The paper is a literature survey, not a new system; it organizes ~30 years of collective-tuning research into a four-class taxonomy and proposes a synthesis architecture (UMTAC) at the end.

The four tuning-method classes surveyed:

Analytical models — closed-form latency formulas (Hockney, LogP, LogGP, PLogP) parameterized by process count, message size, latency, and gap. Used to derive optimal segment sizes and predict crossover points between algorithms.
Statistical / empirical techniques — AEOS-style exhaustive offline search (LAM/MPI, ATLAS, FFTW) and online dynamic switching (STAR-MPI).
Graphical / logical encoding — Quad-tree decision structures over {process count, message size} that map regions to algorithm choices (Pjesivac-Grbovic).
Machine learning — Decision trees (C4.5, CART, ID3), regression trees (REPTree), Artificial Neural Networks, and rule-based runtime feedback loops.

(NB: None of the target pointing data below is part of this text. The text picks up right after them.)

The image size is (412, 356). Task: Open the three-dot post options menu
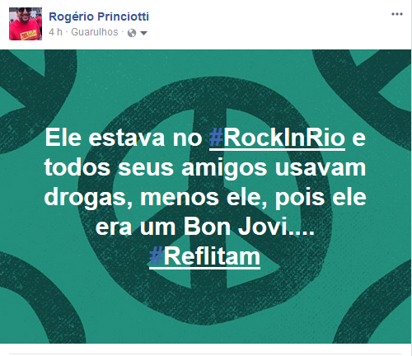pyautogui.click(x=397, y=14)
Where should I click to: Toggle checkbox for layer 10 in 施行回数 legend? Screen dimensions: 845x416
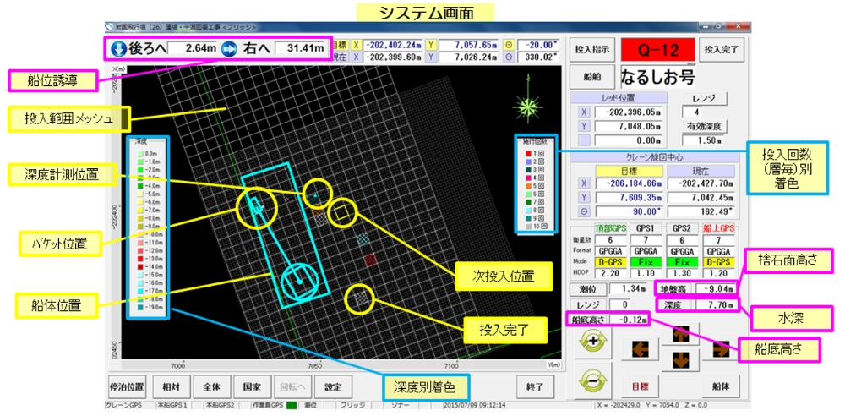point(542,227)
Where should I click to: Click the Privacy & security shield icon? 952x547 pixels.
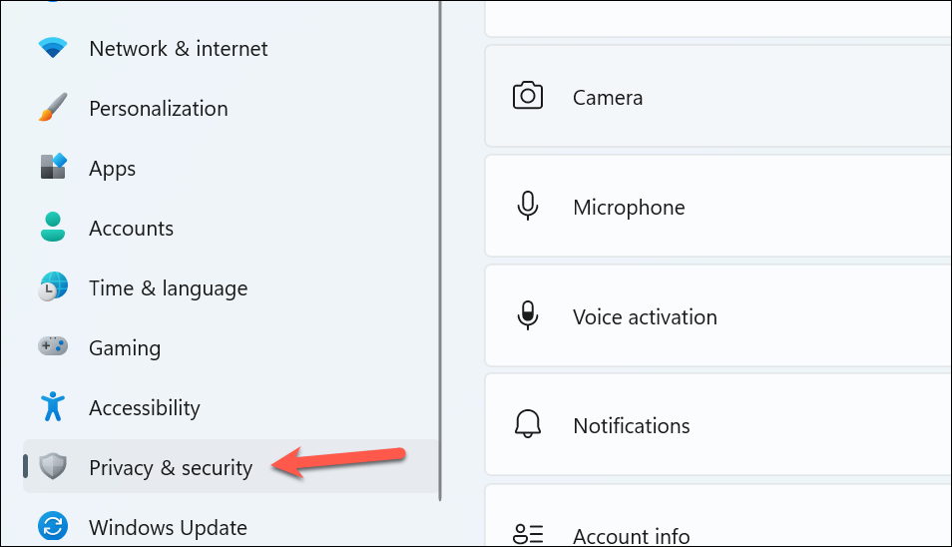(53, 466)
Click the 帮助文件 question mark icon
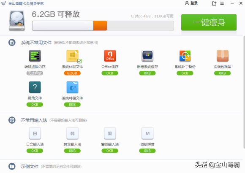245x173 pixels. (35, 87)
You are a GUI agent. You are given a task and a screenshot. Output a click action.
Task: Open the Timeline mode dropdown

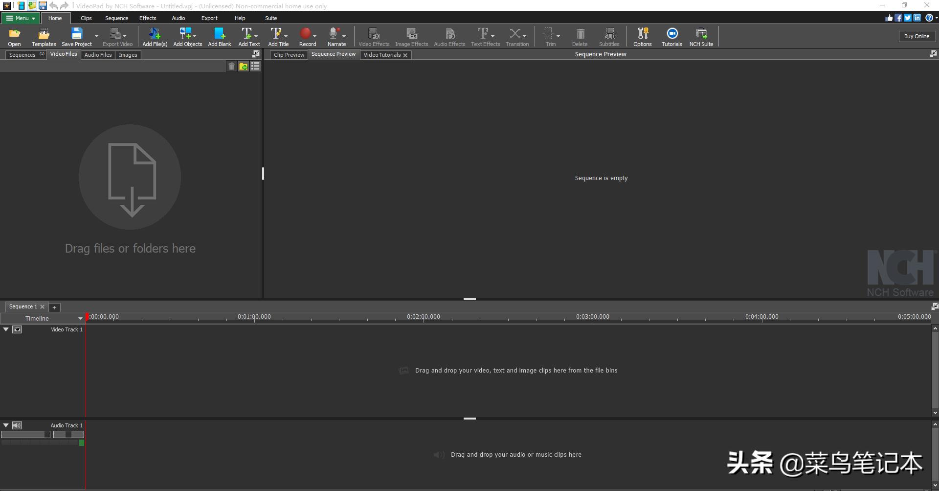[80, 319]
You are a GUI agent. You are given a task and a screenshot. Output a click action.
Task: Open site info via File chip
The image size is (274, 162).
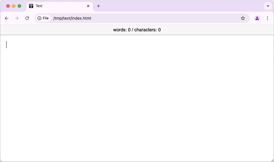[x=43, y=18]
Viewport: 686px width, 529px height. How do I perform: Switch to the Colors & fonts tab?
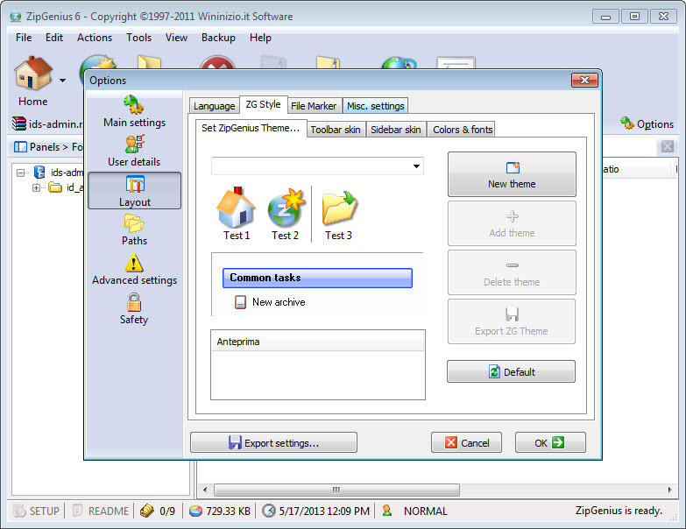pyautogui.click(x=463, y=130)
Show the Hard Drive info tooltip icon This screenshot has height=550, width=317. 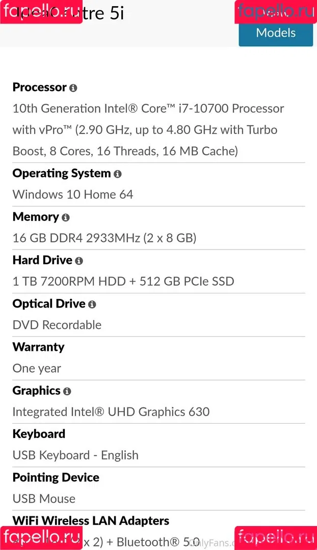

The survey also covers application-centric tuning: compiler-driven non-blocking communication/computation overlap (CC-MPI, Hoefler's framework) and RDMA / one-sided optimizations (MVAPICH), which introduce additional knobs (buffer registration, queue pair counts, polling frequency, eager vs. rendezvous protocol).

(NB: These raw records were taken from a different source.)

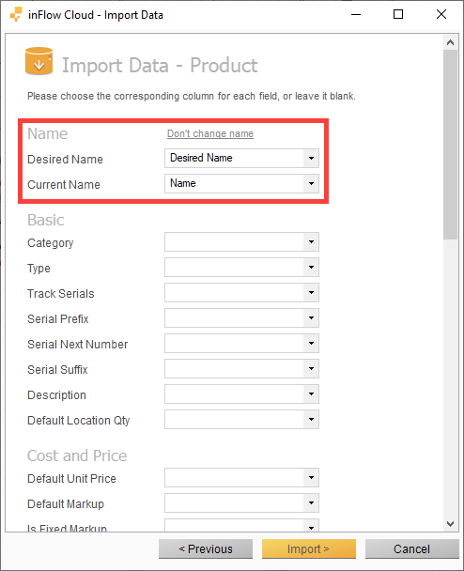Cancel the import dialog
The height and width of the screenshot is (571, 464).
(411, 548)
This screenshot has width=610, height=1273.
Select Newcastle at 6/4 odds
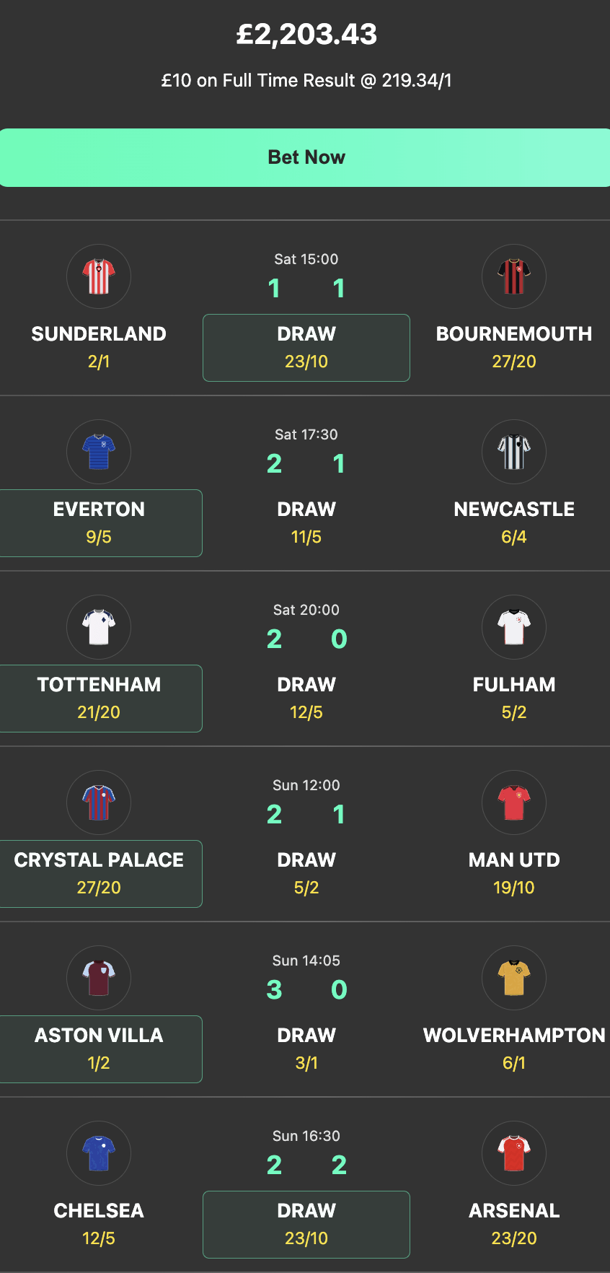coord(514,522)
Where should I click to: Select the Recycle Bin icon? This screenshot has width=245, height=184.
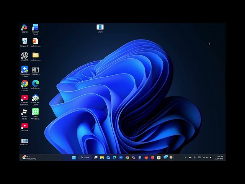click(25, 41)

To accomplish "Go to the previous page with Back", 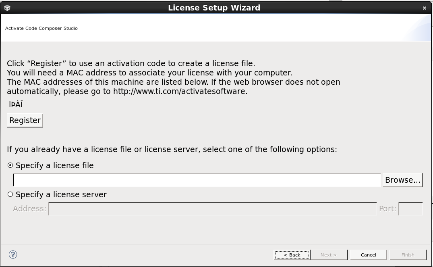I will [x=292, y=255].
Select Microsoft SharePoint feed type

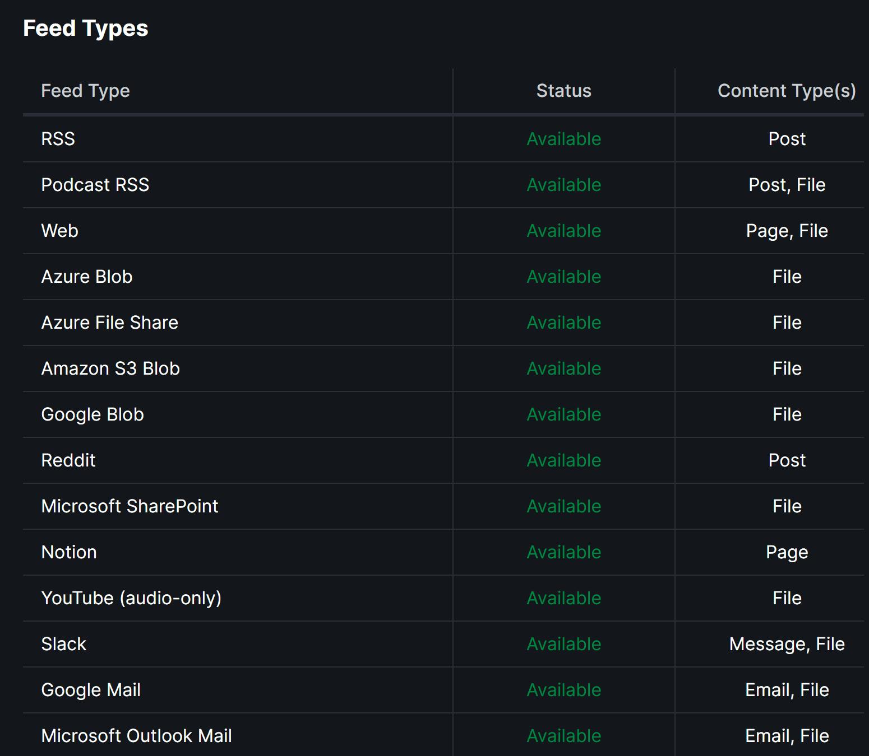tap(130, 506)
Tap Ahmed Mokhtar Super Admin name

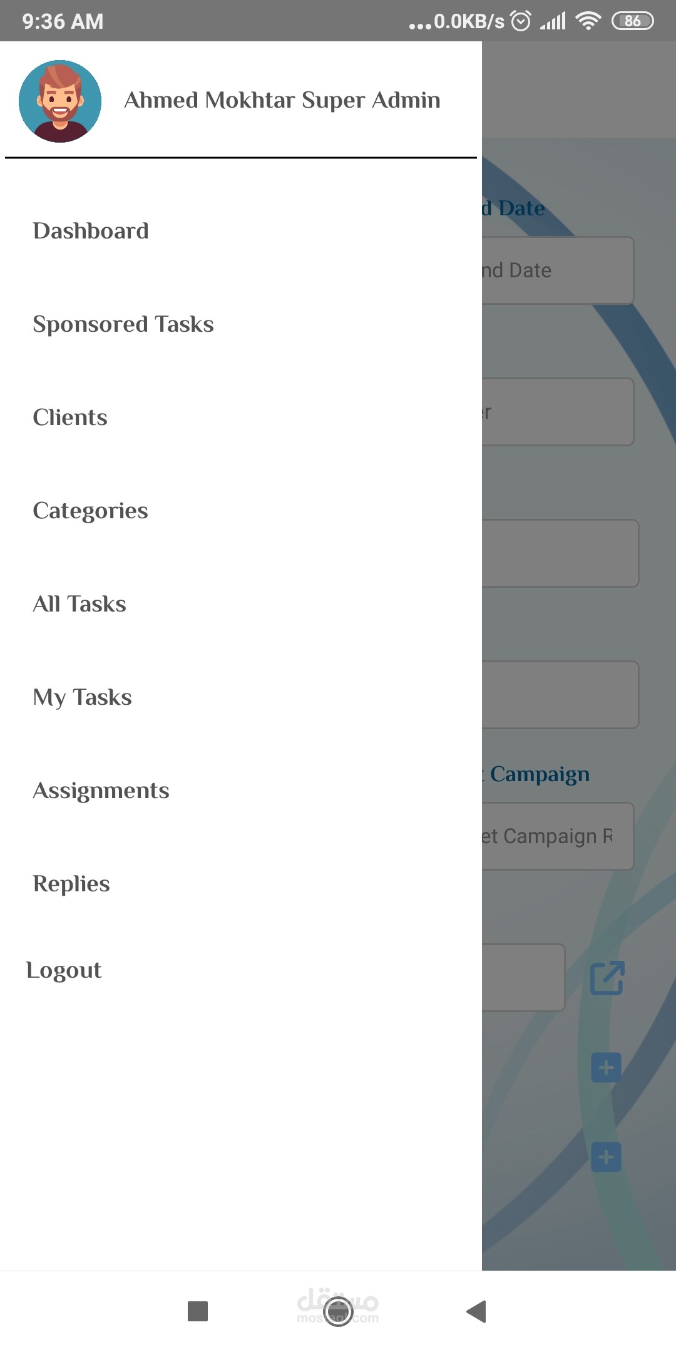(x=282, y=100)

The proposed Unified Multidimensional Tuning Architecture (UMTAC) chains application profiling, benchmark execution, data preprocessing, ensemble model generation, and model validation into a single hybrid tuning pipeline.

Results

The survey reports prior-work numbers rather than running new experiments:

Quad-tree decision structures reach within 10% of optimal with only 3 levels of depth (Pjesivac-Grbovic).
Regression trees (REPTree) on Jacobi and Integer Sort kernels achieve ~90% of the maximum possible performance gain.
Neural network predictors reach up to 95% of maximum gain but at high training-data cost.
Compiler-driven overlap yields 21% speedup on 3D FFT and ~16% on other scientific kernels (Hoefler).

Limitations

Analytical models are either too simple to capture congestion / noise or too parameter-heavy to fit in practice.
Empirical AEOS search does not scale to exascale parameter spaces.
Quad trees are limited to 2-D inputs (N, M) and miss sharp performance spikes / dips.
Neural networks are slow to train and offer little interpretability; decision trees overfit and impose axis-aligned rectangular decision regions that do not match real performance landscapes.
Static compiler analysis for overlap fails on pointer-heavy C/C++.
The survey predates NCCL, MSCCL, BytePS, Horovod, and modern GPU collectives, so RDMA discussion is InfiniBand/MPI-centric and the GPU-cluster setting is out of scope.

Relevance to DynamICCL

This survey is the canonical taxonomy of collective-tuning approaches and directly defines the problem DynamICCL's Agent-2 is solving. Key takeaways:

Confirms the action space: the configuration knobs the survey enumerates — algorithm, segment/chunk size, pipeline depth, topology mapping, communication protocol, RDMA buffer parameters — are the same set NCCL exposes (algorithm, protocol, nChannels, numThreads, chunkSize, numPipeOps). Agent-2's discrete combinatorial action space is exactly the one this paper surveys.
Positions DynamICCL in the taxonomy: DynamICCL is an online ML-based tuner with rule/feedback adaptation, occupying the most expressive cell of the survey's 4-class taxonomy. It inherits ML's accuracy advantage (~90-95% of max gain in prior work) at the cost of training overhead.
Supports the hybrid-modeling thesis: the survey's UMTAC vision (analytical priors + ML refinement) maps neatly onto DynamICCL's plausible architecture, where an analytical bandwidth model could prune actions before the RL policy chooses among the survivors.
Identifies prior baselines: STAR-MPI's measure/select dynamic loop is the closest classical analog to DynamICCL's online learning loop; the quad-tree approach is the strongest non-ML baseline to beat.
Highlights open problems DynamICCL targets directly: feature selection over modern HPC system signals, exascale-scale sparse search, and integrating low-level transport knobs with high-level algorithm selection are listed as open and remain so today.